┌─ EXERCISE MATERIALS
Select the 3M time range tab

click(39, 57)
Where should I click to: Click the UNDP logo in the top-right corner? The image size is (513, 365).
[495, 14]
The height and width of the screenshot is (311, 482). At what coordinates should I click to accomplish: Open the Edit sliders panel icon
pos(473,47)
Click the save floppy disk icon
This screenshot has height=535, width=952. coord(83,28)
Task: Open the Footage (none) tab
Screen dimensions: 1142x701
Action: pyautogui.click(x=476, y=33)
└─
┌─ EXERCISE MATERIALS
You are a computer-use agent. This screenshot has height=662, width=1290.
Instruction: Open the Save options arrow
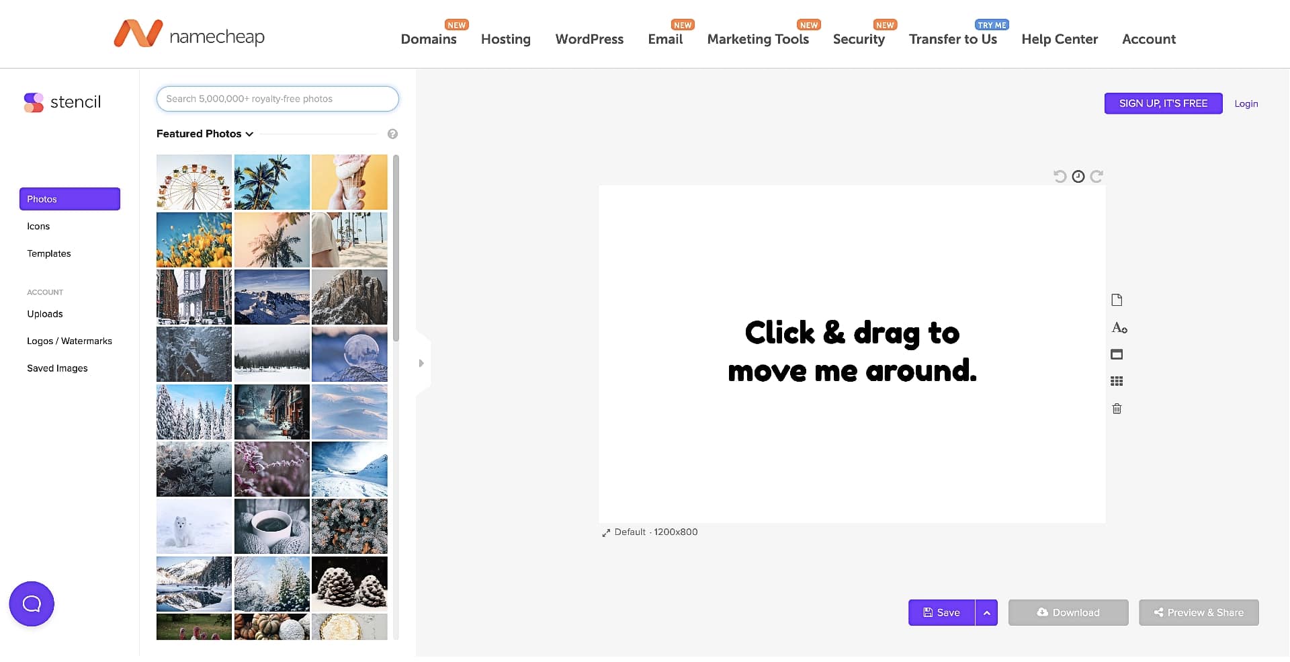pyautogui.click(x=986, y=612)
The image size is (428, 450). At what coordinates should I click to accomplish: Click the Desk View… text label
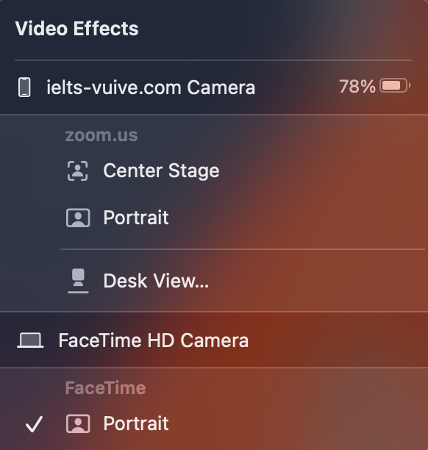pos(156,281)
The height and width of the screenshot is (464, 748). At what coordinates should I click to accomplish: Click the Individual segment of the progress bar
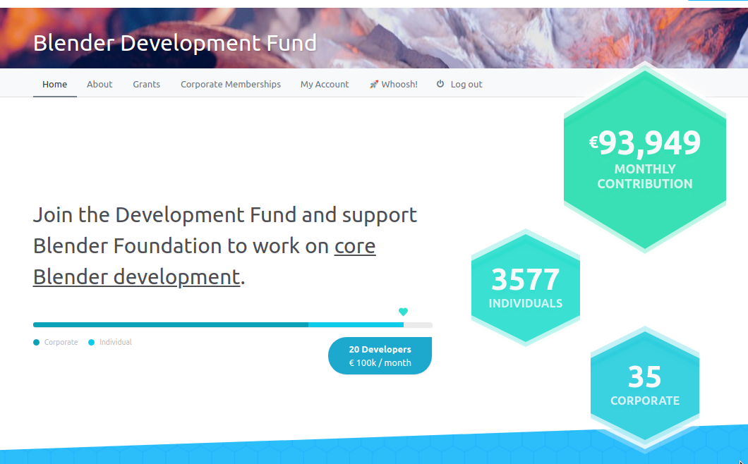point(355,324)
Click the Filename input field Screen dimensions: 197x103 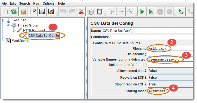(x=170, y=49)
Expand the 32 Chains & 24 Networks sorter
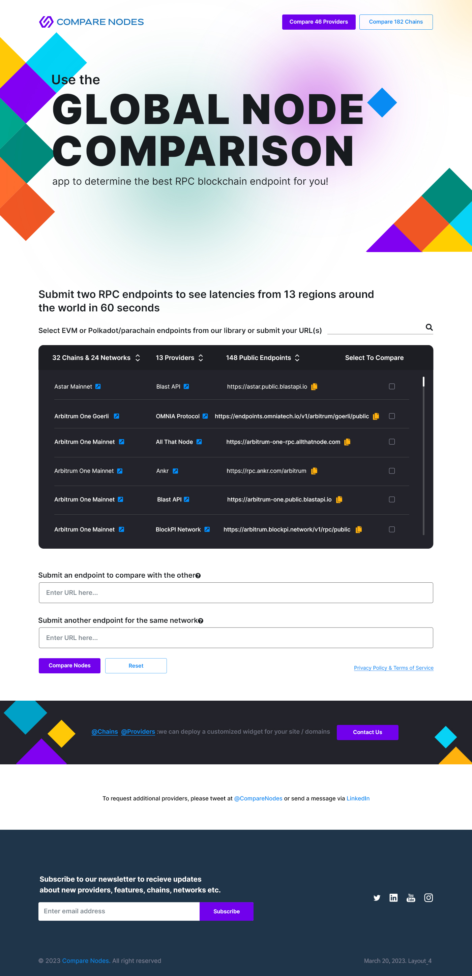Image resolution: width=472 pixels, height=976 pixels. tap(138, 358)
└─
§ **STATED TASK**: Repeat the records verbatim, beginning with the line containing "Task: Open the Footage (none) tab" and continuing through the line containing "Action: pyautogui.click(x=476, y=33)".

§ **SOLUTION TO THIS PROBLEM**:
Task: Open the Footage (none) tab
Screen dimensions: 1142x701
Action: pyautogui.click(x=476, y=33)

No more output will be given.